# Available records:
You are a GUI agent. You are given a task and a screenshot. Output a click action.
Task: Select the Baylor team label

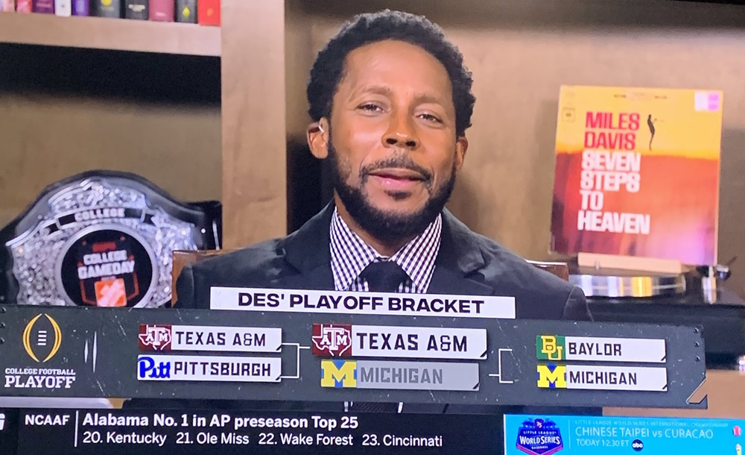pos(615,350)
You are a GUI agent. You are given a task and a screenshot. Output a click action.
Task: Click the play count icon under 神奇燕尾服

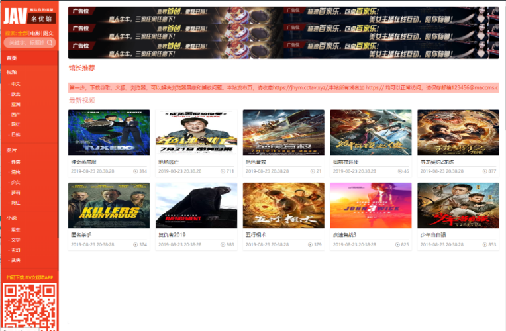tap(136, 171)
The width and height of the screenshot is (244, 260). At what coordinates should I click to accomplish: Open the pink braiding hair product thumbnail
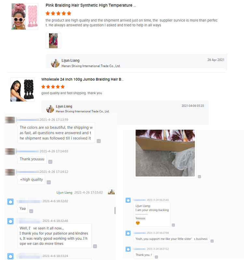(x=25, y=17)
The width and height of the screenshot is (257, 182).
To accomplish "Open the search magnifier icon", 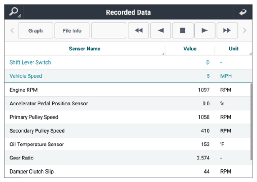I will coord(14,12).
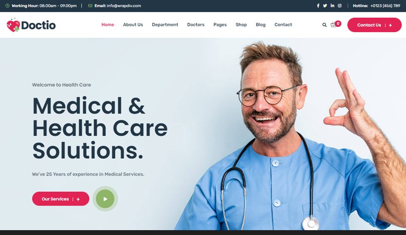Expand the Pages menu

pyautogui.click(x=220, y=25)
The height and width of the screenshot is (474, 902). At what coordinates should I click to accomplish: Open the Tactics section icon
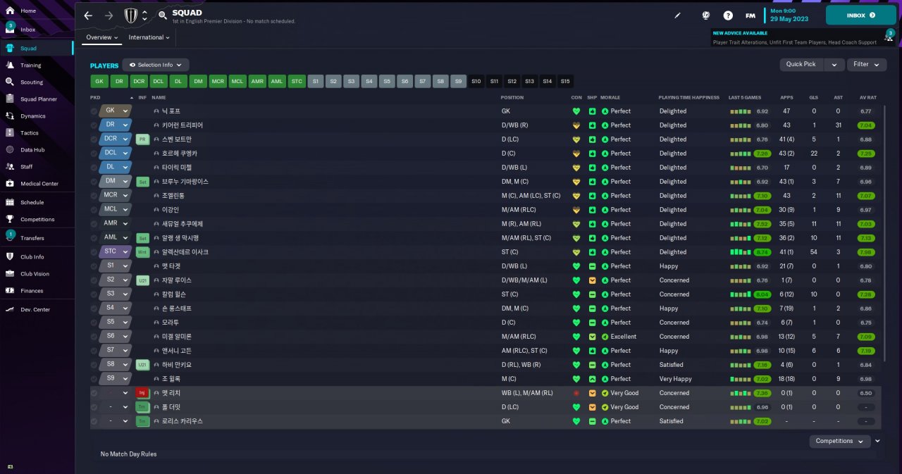pyautogui.click(x=10, y=132)
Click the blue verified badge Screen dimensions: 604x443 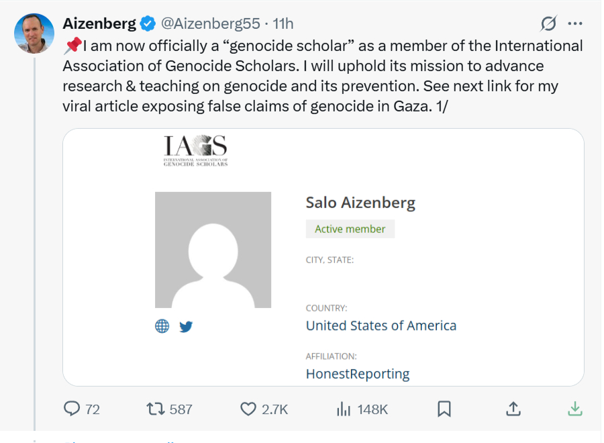(148, 23)
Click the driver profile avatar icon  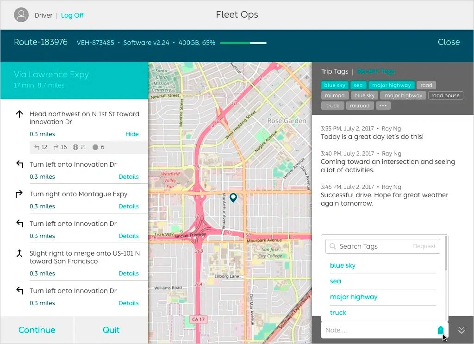[21, 15]
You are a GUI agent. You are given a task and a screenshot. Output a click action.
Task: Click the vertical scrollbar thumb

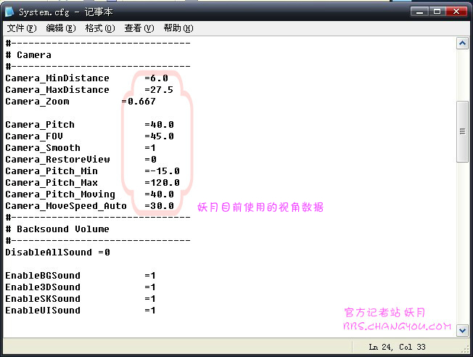coord(462,131)
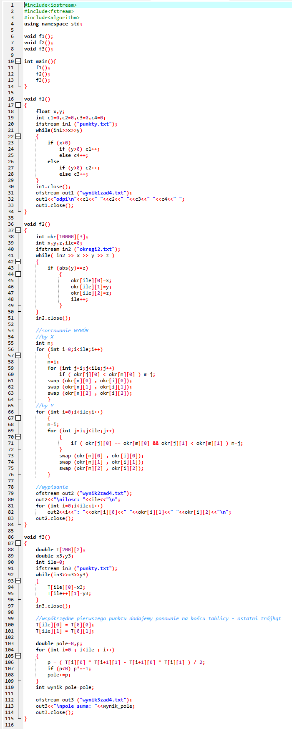The width and height of the screenshot is (292, 729).
Task: Click the //sortowanie WYBÓR comment
Action: 62,330
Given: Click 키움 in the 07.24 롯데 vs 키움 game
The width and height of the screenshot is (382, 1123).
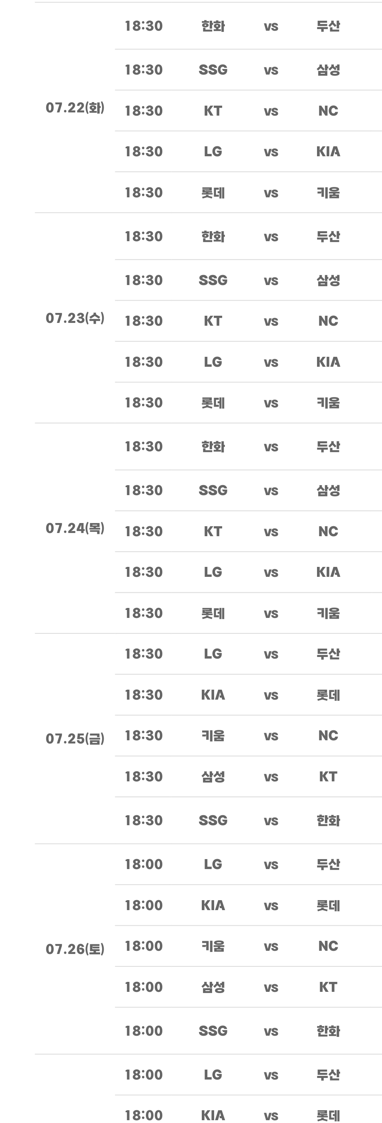Looking at the screenshot, I should pos(328,613).
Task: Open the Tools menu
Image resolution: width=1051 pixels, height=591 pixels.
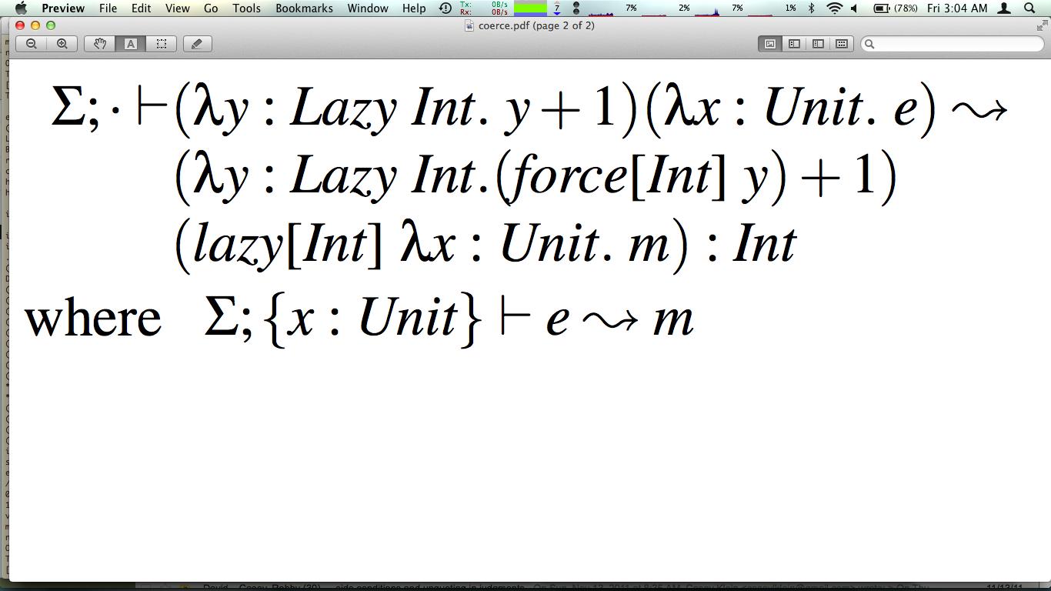Action: pyautogui.click(x=246, y=8)
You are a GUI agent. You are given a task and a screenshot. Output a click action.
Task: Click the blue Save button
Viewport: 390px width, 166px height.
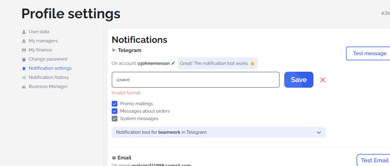299,80
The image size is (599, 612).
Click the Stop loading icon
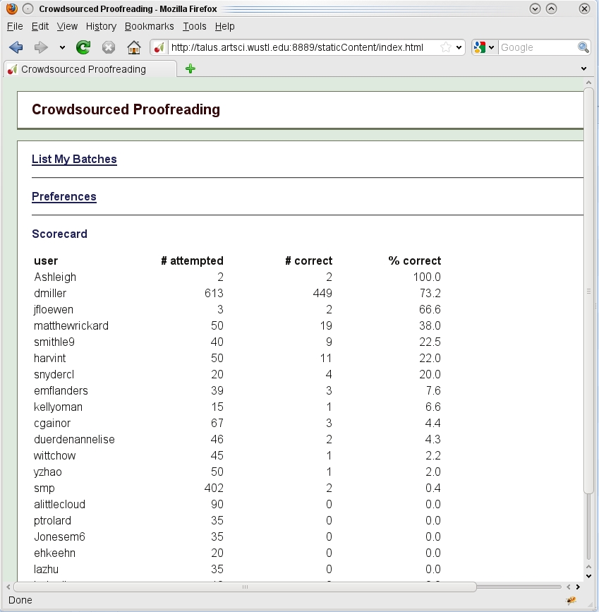(108, 47)
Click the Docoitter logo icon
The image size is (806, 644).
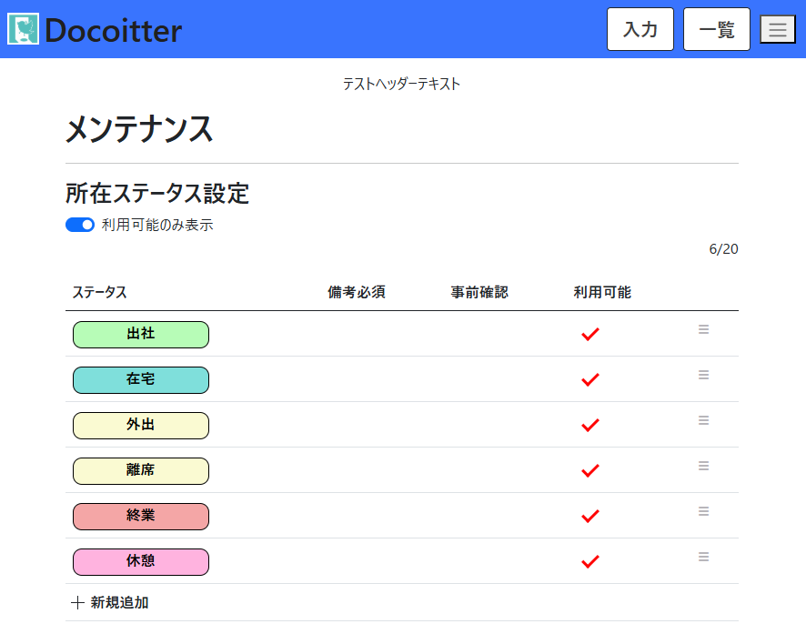click(x=24, y=29)
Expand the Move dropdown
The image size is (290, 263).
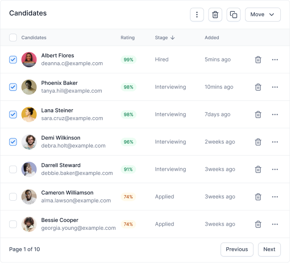point(263,15)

# What to work on:
Give again, word for word, only the lines from the line containing "Task: Click the vertical scrollbar thumb" through the last line above, both included; leave the pictures out.

# Answer to this problem:
Task: Click the vertical scrollbar thumb

coord(462,131)
The width and height of the screenshot is (292, 729).
Task: Click the //sortowanie WYBÓR comment
Action: 62,330
Given: Click 키움 in the 07.24 롯데 vs 키움 game
The width and height of the screenshot is (382, 1123).
Looking at the screenshot, I should pos(328,613).
Task: Open the Tools menu
Image resolution: width=1051 pixels, height=591 pixels.
Action: pyautogui.click(x=246, y=8)
You are a GUI agent. You are given a task and a screenshot. Output a click action.
Task: Click the blue Save button
Viewport: 390px width, 166px height.
299,80
The image size is (599, 612).
Click the Stop loading icon
(108, 47)
Click the Docoitter logo icon
The image size is (806, 644).
click(x=24, y=29)
Expand the Move dropdown
The image size is (290, 263).
point(263,15)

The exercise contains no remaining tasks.